Maybe that’s because the symbolism behind this strike was so impossible to ignore. Most work stoppages here are launched over relatively arcane disputes — pension plans, work hours, that sort of thing. Rarely do they so brazenly confront France’s economic ideology. This was the big-swinging-dick of Silicon Valley disruption running head-first into the Kafkaesque monolith that is French bureaucracy.

It had all the makings of a cataclysmic collision, and it certainly produced fireworks.

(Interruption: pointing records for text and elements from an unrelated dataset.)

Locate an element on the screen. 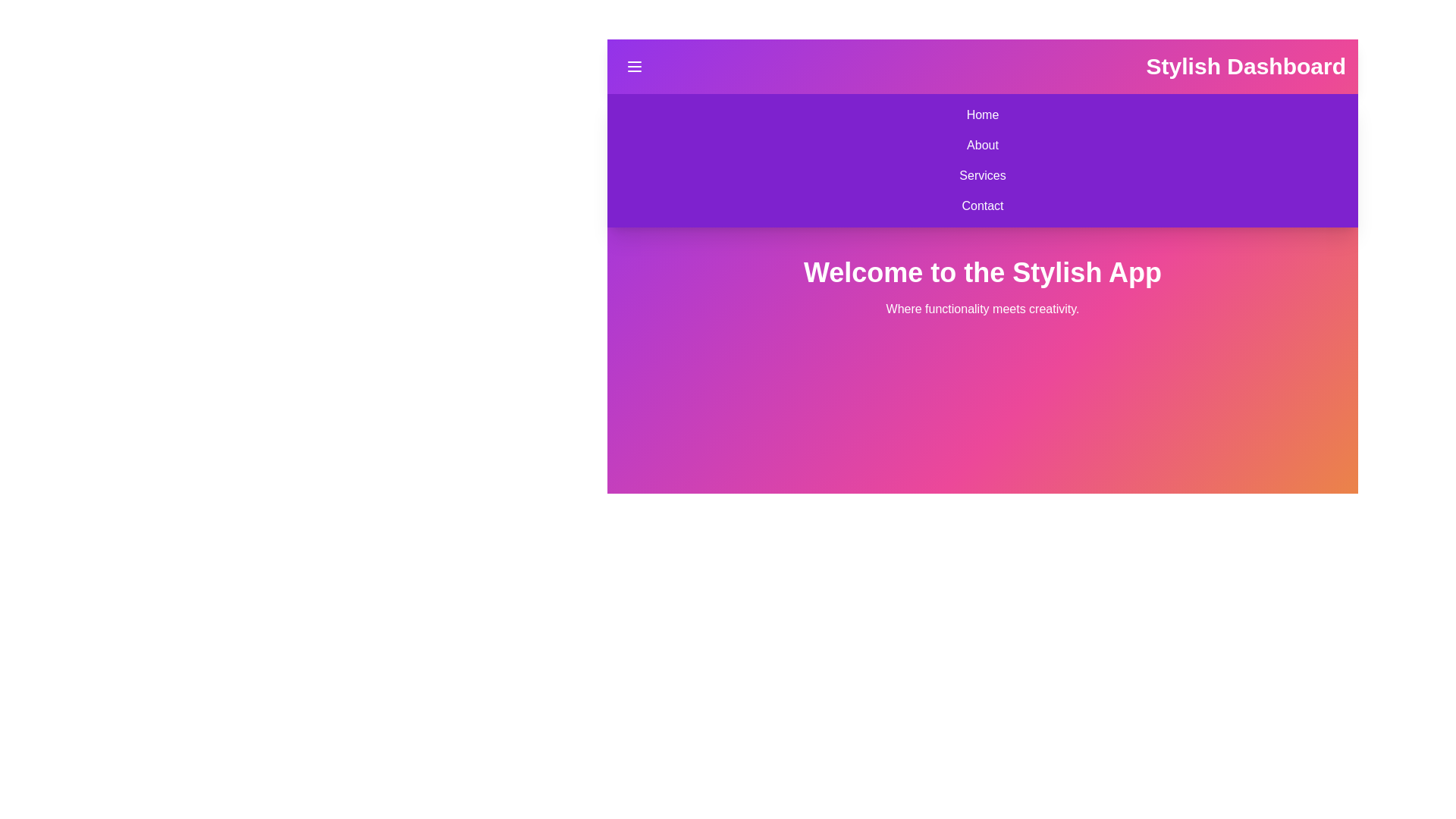  the navigation item Home to observe visual feedback is located at coordinates (983, 114).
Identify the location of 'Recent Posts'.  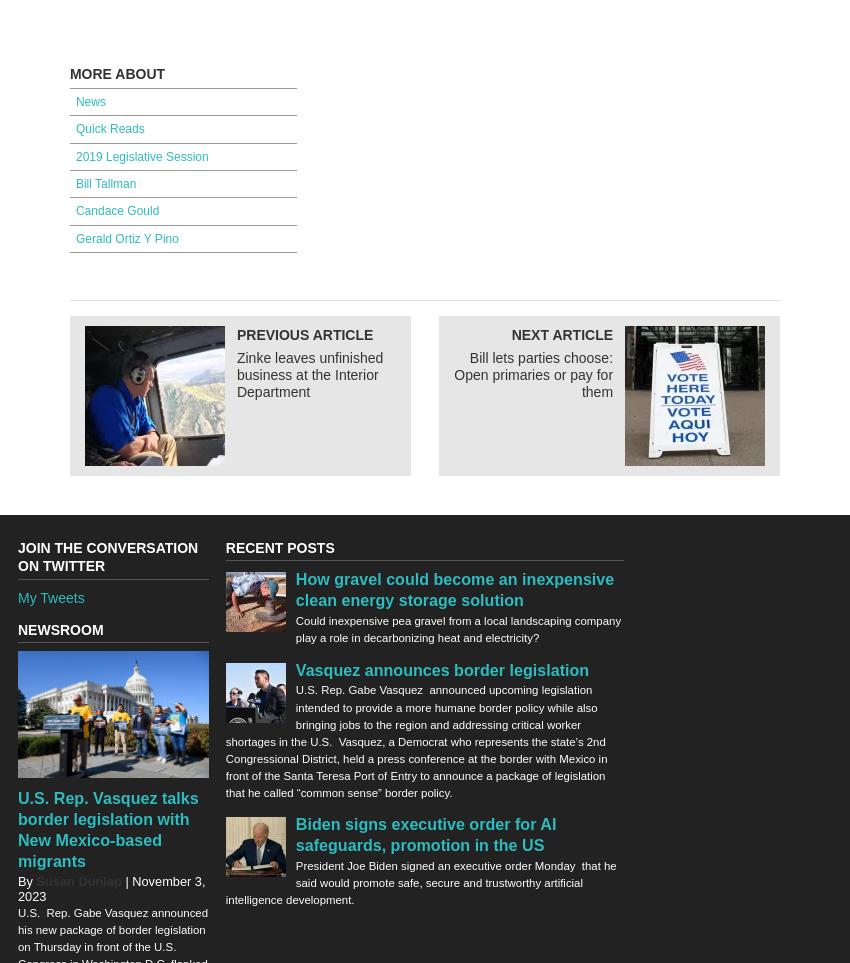
(224, 547).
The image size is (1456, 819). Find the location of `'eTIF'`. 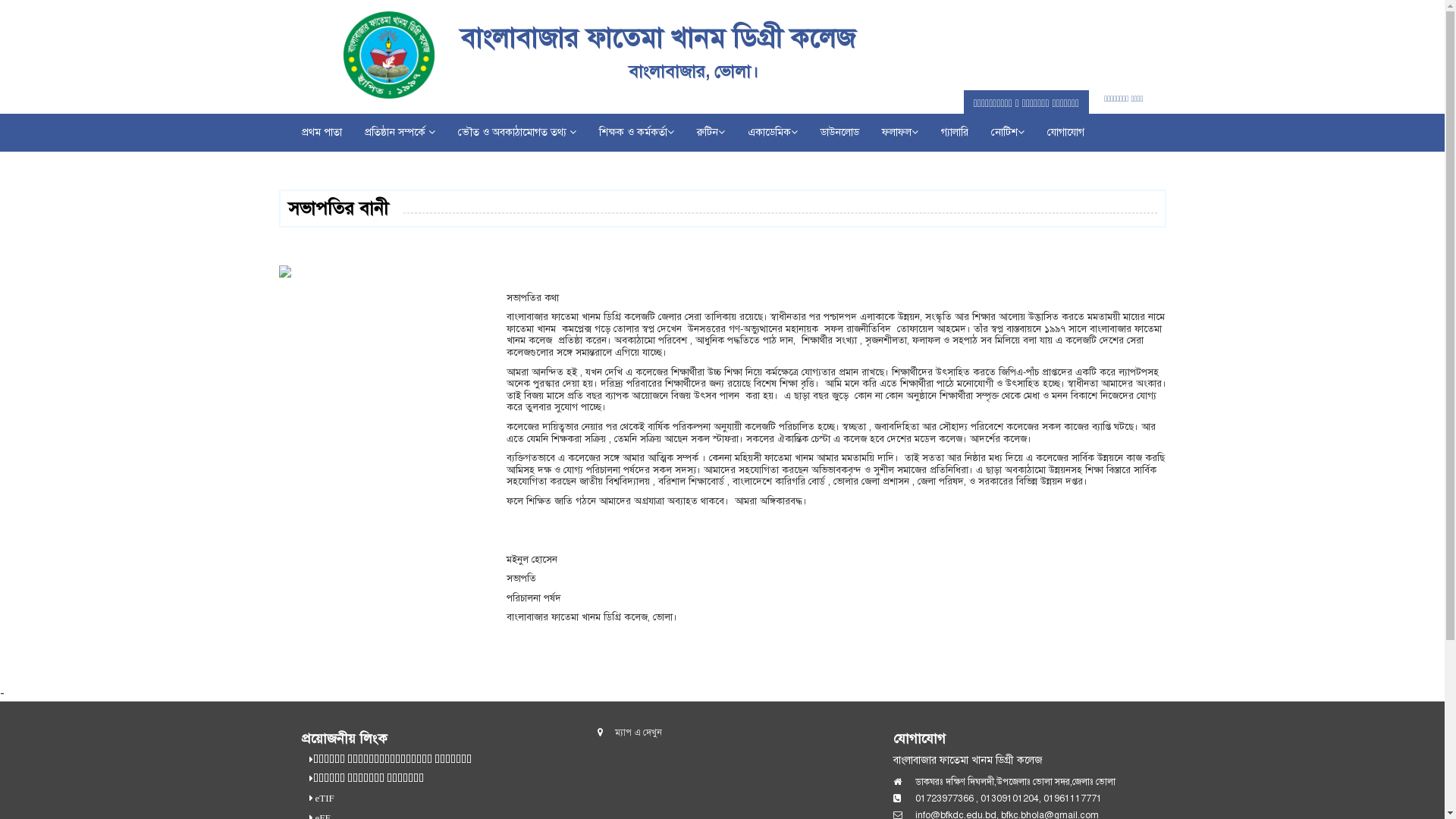

'eTIF' is located at coordinates (322, 798).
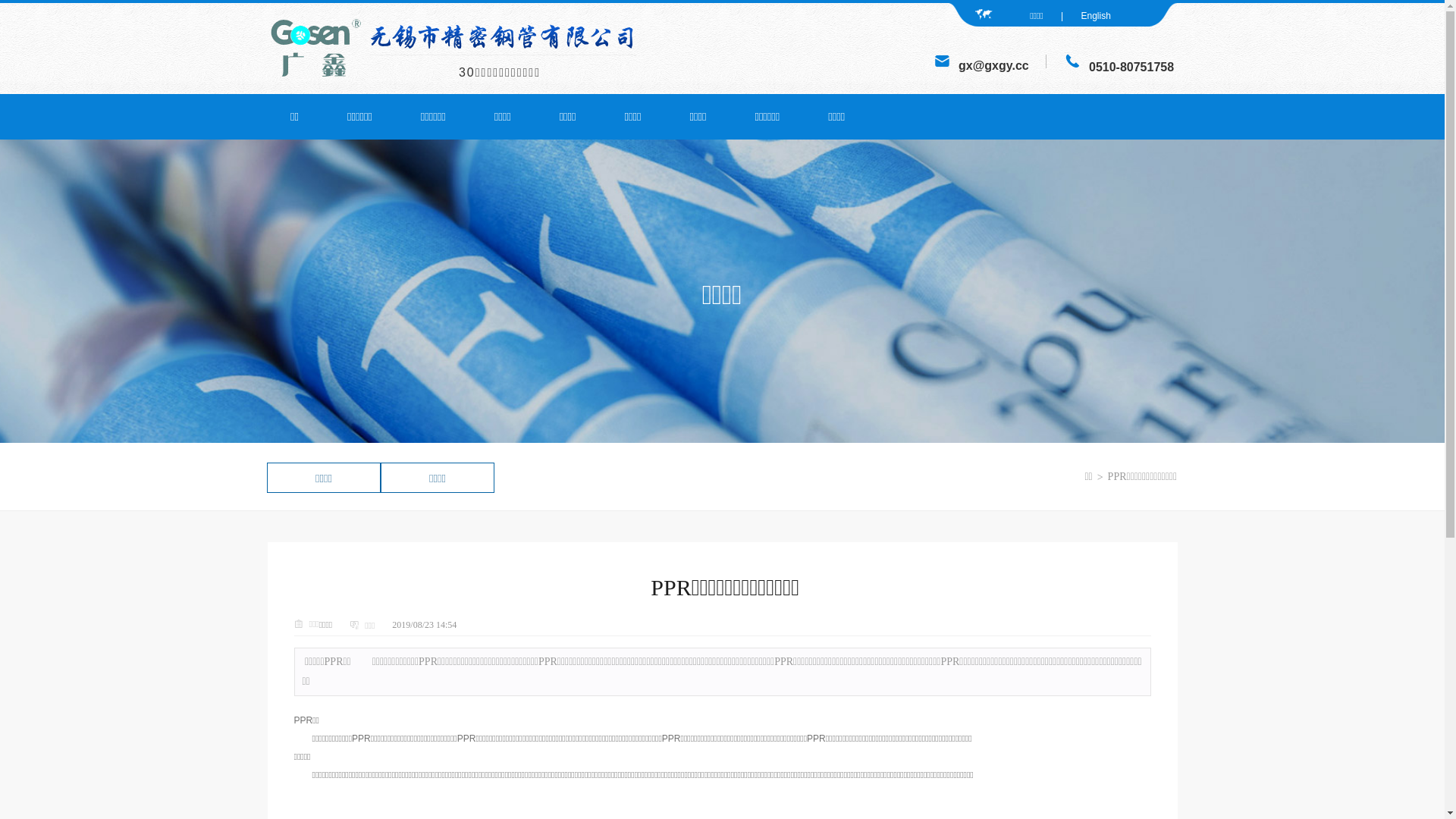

But nothing really changed. A group of workers with very legitimate gripes decided to take a stand against what they see as unfair business practices — UberPop drivers don’t have to pay the nearly $300,000 license fee that every other cab driver does — and they did it in aggressive, sometimes violent fashion. Maybe it backfired, maybe it forced the state to take action. What really matters is that the issue will now be decided by The System, which is exactly how things always are in France.

Head first into the monolith of French bureaucracy

As I was walking back from Luxembourg Gardens later this evening, I walked past a taxi stand in front of the Boulevard St. Germain. It was empty save for a single, silver cab that was parked with its driver-side door swung open. The engine was off, and the driver was sitting with one leg perched on the curb, listening to the radio. I approached him and asked if the strike would run through tomorrow.

"I’m waiting for the news," he replied gruffly, gesturing to his radio. He said he’d participated in today’s strike, but declined to elaborate further. He looked very tired.

"Right now it doesn’t seem like there will be a strike," he said. "But I’m sure there will be more things to come."